• PROBLEM TO WORK ON: Nothing in the records may be left out or reworded; return them exactly.

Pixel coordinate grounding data
——————

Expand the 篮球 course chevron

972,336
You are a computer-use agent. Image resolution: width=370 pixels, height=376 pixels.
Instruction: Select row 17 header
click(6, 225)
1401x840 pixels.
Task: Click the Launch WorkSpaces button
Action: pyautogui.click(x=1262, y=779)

——————

• SOLUTION:
Expand the 篮球 course chevron

972,336
You are a computer-use agent. Image resolution: width=370 pixels, height=376 pixels.
Instruction: Select row 17 header
click(6, 225)
1401x840 pixels.
Task: Click the Launch WorkSpaces button
Action: pyautogui.click(x=1262, y=779)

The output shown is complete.